O regateio continuou e com parada-resposta. Se Cotrim acusava o Chega de ser “populista” e de ser incapaz de lidar com propostas impopulares (como acontece no Novo Banco e na TAP), Ventura sacou de uma proposta que a IL deixou cair do programa de 2019 (e que foi polémica) e que passava por os alunos do ensino superior ficarem com uma dívida sobre o seu curso durante 30 anos. “Não acredito nisso, por isso é que tirámos do programa”, admitiu Cotrim após a insistência de Ventura.

Ao vestirem a camisola pelos partidos, chegaram ao ponto de discutir tamanhos. Pegando no programa do Chega, que tem 50 páginas, contra as cerca de 600 da IL, Cotrim Figueiredo insistia na incompetência do partido da direita radical. O que levou Ventura a questionar: “Então, o que conta é o tamanho?”, questionava Ventura. Ao que Cotrim retorquiu: “Não é o tamanho, é a profundidade”. E ainda acrescentou:  “Já vi trabalhos de ensino secundário com mais profundidade que o programa do Chega”.

Cotrim não deixaria ainda de atacar André Ventura pelas falhas na assiduidade no hemiciclo: “Sei que não vai muito ao Parlamento”. Ventura ficou sentido e não guardou para si: “Dessa não estava à espera, João”. O líder do Chega lembrou depois que foi candidato presidencial e acusou o líder da IL de fazer “demagogia barata”. Espirituoso e provocador, Cotrim atiraria com ironia: “Não é barata, é cara, que eu sou um privilegiado”.

O debate acabaria como começou: na governação. E aí, Cotrim vendeu-se melhor ao potencial comprador após 30 de janeiro: Rui Rio. Ventura disse que “Rui Rio nunca seria o primeiro-ministro que Portugal precisa”, enquanto Cotrim Figueiredo admitia que “se Rui Rio tiver um bom programa e parceiros com determinação que o deixem cumprir esse programa, pode ser um bom primeiro-ministro”. Ventura atiraria mais três vezes até o debate acabar: “Vendeu-se ao PSD, vendeu-se ao PSD, vendeu-se ao PSD”.

O diálogo mais revelador

– André Ventura (AV): Neste momento há um arranjo entre PSD, CDS e IL para passar a mensagem política de que o Chega não conta para a solução, o que é normal, visto que a IL só em termos orçamentais votou mais vezes ao lado do PS do que de outro partido à direita.

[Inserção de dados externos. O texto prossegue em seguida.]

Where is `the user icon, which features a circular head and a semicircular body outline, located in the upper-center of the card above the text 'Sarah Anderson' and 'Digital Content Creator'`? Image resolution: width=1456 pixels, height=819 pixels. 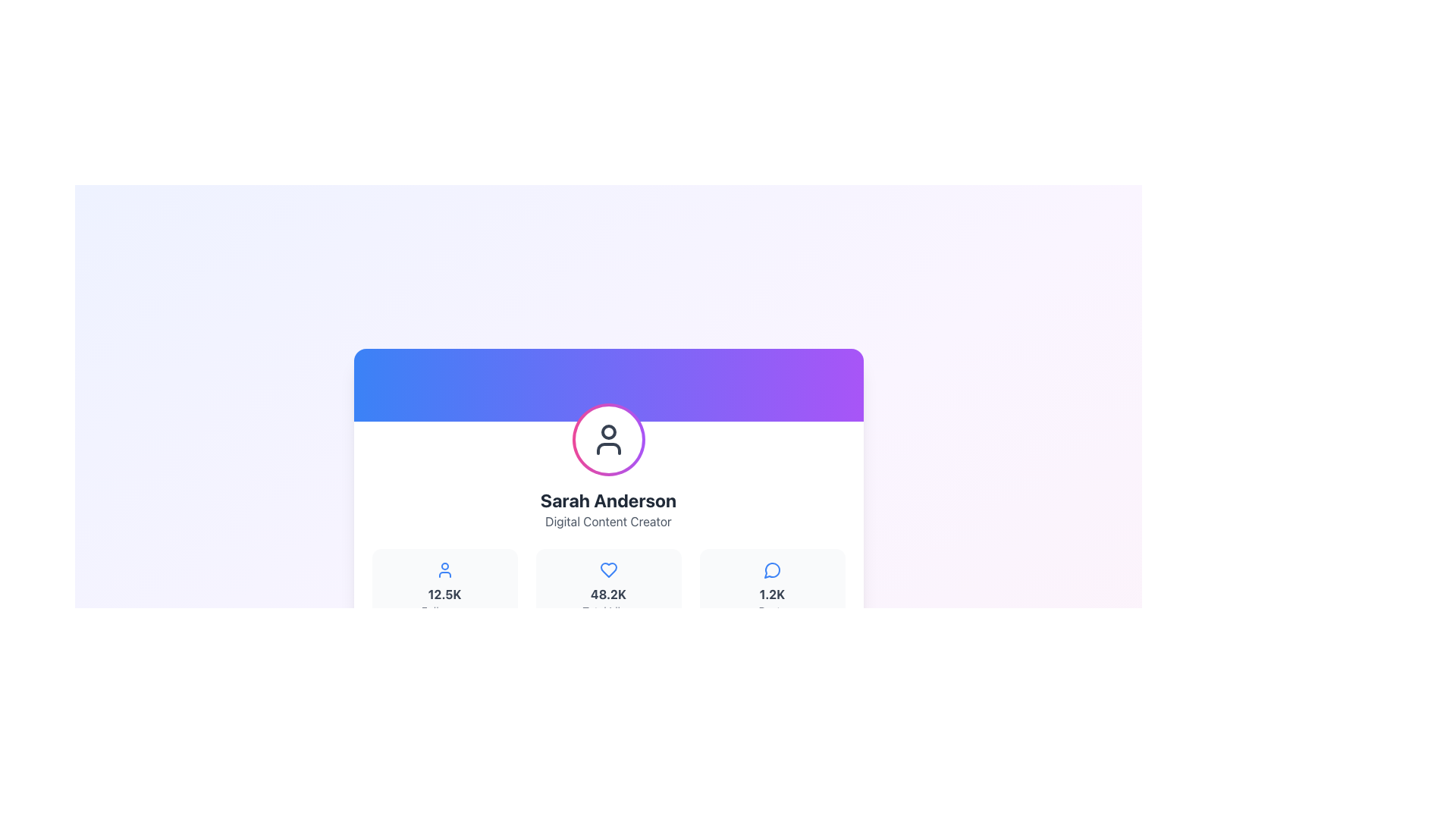 the user icon, which features a circular head and a semicircular body outline, located in the upper-center of the card above the text 'Sarah Anderson' and 'Digital Content Creator' is located at coordinates (608, 439).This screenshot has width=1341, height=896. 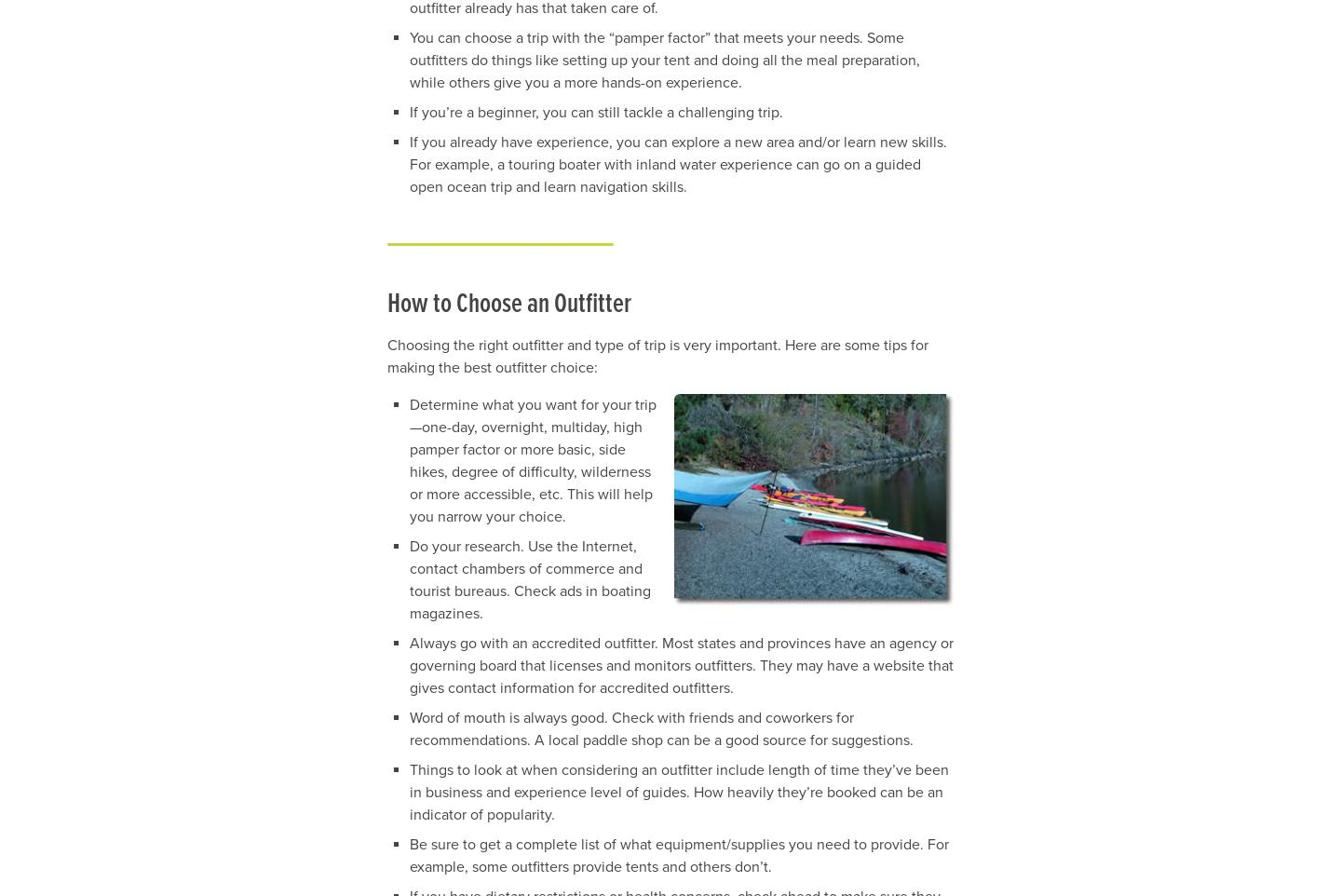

– João Adelino Faria: Quando diz arranjo quer dizer que depois vão aceitar o Chega para viabilizar?

– André Ventura: Isso não sei, ficará com eles. Nós dissemos que estávamos dispostos a uma maioria de direita para afastar o PS do poder. Aparentemente, IL, CDS e PSD não estão. Ouvi João Cotrim Figueiredo dizer que admitia governar com o PAN (…).

– João Adelino Faria: Mas se isso acontecer aceita ficar com esse ónus de manter a esquerda no poder ou ajuda a direita a governar?

– André Ventura: Se tivermos o que algumas sondagens nos dão, que é a terceira força política, se formos excluídos do debate agiremos consoante a nossa consciência, vamos ler o programa e analisar, não nos vamos colocar em bicos de pés.

– João Adelino Faria: Mas admite viabilizar um governo de direita?

– André Ventura: Admitimos tudo porque a nossa posição não é destrutiva.